First, real-world scenarios are precisely not rectangular, and the worst cases need not be found on the border of the uncertainty set. But (secondly) more importantly, as stated at the beginning of Section 6, there always exists a worst-case adversarial policy (ie. a worst-case adversarial transition model) that is stationary (Iyengar, 2005). Therefore, such a transition kernel respects the TC property and can be found by our algorithms. If the worst-case dynamic transition model is unique, then it is necessarily stationary, and hence both classic RVI algorithms and TC ones should converge to it. In this case, the difference between models should be zero. But this might be unverifiable in practice because a span of dynamic models can actually lead to the optimal robust value function. So the difference between the time-constrained dynamic models and the non-time-constrained ones is eventually not very informative.
For this reason, although your remark is very relevant, we believe visualizing such a difference would not be very informative and might be misleading. We propose to add this short discussion to the paper.

4. What is the number of worst-case episodes in the experiments? If it is 1, maybe it would be better to display the results as the average of the worst 10% of episodes for better robustness. This is because having only 1 episode might introduce stochasticity.

We suppose you are referring to the static evaluation case (for the dynamic evaluation case, there is a single adverasary's policy found by the algorithm). We checked the average score across the 10% worst transition models in that case. Although we agree with the statistical robustness argument, we would like to point out that this is eventually a different criterion overall, closer to a CVaR in spirit (or to a DR evaluation on a limited set of transition kernels). The results did not change significantly. We will add them to the appendix.

We thank the reviewer for their feedback, their careful analysis of our contributions, and positive assessment of them.

Reporting that the worst-case TC variants outperform vanilla adversarial models as M2TD3 or RARL is expected. As the decisions of the adversary are rather limited when compared to the vanilla algorithms. Perhaps highlighting the evaluation results (fixed or static setting) in the conclusions would help in emphasizing this.

Actually, even though it seems counter-intuitive, there is not immediate theoretical reason for TC algorithms to outperform vanilla ones, despite the fact that their action space is smaller. The reason appears quite clearly when one considers that among the optimal adversaries, at least one is stationary. This adversary is reachable by both vanilla algorithms and TC ones. Consequently the key lesson here is that vanilla methods don't find the optimal adversary in practice, and that using the TC formulation preserves optimality while helping the optimization process (as demonstrated by the empirical results).

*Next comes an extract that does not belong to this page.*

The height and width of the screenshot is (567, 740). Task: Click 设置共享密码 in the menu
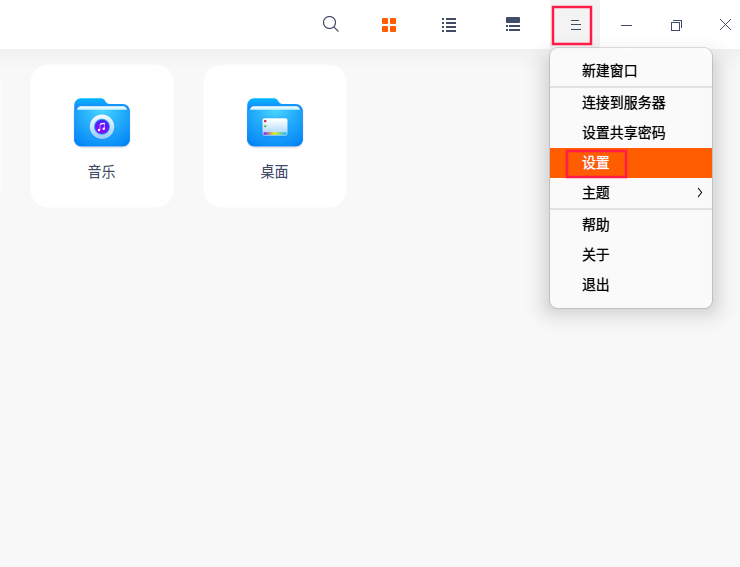point(623,132)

We propose to better emphasize this in the conclusions as you suggest (but with the slight nuance that dominance of TC over vanilla should not be expected in the first place).

In Algorithm 1, should is be: $b_{t+1}= \bar{\pi}(s_t, a_t, \psi_t)$

Both notations seem acceptable, since $\psi_t$ is within the arguments of $\bar{\pi}$. In other words, since $\psi_{t+1}=\psi_t+b_t$, the two notations are equivalent. We chose to drop the $b_t$ notation for readability.